(Material for this task)
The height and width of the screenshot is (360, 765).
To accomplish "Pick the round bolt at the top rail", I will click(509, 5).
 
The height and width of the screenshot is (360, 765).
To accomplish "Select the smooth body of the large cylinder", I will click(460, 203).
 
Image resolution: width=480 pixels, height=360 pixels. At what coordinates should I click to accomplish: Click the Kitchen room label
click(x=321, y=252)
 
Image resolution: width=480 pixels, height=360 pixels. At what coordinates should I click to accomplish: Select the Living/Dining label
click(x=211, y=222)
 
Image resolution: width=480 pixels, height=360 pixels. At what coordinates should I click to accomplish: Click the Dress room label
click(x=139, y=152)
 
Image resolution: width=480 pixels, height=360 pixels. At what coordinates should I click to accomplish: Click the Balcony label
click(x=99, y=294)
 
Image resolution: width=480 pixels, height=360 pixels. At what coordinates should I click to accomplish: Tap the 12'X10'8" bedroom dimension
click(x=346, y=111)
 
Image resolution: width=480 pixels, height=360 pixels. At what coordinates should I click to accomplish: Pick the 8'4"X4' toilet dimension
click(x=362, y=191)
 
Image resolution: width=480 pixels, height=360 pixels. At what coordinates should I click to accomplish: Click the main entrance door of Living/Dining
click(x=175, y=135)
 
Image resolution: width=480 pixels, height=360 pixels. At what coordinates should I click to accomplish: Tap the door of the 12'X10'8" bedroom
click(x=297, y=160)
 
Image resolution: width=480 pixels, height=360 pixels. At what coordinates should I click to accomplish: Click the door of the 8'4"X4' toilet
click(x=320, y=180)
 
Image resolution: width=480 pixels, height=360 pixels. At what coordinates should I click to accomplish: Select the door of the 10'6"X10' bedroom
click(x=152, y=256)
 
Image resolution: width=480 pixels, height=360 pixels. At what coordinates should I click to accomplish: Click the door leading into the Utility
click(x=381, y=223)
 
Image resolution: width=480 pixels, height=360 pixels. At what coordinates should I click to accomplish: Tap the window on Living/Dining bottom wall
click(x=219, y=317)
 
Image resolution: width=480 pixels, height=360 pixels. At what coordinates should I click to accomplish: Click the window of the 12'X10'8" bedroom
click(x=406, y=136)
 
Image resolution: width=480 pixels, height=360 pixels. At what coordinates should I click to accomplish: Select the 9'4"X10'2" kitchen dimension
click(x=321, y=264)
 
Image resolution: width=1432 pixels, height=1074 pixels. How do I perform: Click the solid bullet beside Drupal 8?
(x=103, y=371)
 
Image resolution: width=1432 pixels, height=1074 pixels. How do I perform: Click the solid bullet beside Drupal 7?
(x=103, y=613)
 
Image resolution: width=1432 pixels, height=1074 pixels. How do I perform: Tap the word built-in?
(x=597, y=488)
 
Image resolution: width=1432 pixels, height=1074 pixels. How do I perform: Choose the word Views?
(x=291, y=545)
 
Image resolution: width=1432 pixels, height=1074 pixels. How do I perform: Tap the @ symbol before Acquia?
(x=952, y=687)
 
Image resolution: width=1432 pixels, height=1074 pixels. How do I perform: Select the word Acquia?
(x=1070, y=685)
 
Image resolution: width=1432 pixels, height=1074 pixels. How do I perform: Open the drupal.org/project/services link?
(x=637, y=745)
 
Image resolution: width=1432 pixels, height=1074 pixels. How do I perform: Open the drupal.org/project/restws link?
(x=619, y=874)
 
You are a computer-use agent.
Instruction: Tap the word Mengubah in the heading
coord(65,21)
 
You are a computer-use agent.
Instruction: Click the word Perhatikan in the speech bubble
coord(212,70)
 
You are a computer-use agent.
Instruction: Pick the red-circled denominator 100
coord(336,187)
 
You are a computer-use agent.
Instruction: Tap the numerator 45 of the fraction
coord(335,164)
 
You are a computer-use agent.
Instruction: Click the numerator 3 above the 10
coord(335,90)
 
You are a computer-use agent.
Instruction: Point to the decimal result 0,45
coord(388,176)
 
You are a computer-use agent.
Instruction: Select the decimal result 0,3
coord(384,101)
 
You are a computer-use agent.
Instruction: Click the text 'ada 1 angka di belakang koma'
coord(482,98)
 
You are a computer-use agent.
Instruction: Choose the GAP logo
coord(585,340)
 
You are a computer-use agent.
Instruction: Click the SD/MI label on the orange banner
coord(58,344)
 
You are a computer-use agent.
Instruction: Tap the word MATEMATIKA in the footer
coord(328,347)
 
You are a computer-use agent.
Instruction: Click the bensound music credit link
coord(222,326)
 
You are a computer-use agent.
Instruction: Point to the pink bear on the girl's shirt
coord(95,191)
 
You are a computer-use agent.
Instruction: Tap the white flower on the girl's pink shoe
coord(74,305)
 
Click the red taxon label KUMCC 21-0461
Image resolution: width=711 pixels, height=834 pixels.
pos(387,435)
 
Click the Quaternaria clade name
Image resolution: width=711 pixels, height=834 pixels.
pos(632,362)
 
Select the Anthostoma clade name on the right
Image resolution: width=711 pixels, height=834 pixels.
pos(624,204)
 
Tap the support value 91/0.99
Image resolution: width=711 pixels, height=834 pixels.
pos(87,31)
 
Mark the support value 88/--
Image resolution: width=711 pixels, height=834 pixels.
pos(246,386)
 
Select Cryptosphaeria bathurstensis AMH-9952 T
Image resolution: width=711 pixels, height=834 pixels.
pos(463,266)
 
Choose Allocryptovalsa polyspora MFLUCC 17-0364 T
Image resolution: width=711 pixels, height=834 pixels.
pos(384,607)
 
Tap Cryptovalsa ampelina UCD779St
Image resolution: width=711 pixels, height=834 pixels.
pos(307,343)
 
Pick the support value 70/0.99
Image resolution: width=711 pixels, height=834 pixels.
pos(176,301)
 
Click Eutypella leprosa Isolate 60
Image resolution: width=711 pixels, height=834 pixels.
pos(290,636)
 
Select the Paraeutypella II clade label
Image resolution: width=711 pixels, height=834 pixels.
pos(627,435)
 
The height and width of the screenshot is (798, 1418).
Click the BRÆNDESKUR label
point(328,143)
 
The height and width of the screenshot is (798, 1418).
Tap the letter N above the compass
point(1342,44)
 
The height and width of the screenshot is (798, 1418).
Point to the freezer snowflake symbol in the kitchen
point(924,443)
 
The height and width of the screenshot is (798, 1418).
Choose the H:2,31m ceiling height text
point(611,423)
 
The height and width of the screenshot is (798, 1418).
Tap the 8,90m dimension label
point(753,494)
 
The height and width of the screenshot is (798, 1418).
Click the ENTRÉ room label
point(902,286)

(Aim of the exercise) Count the lines in the rows above that contain the string "pink", with uppercase and lowercase treated as different. Give only the number.

(The output) 2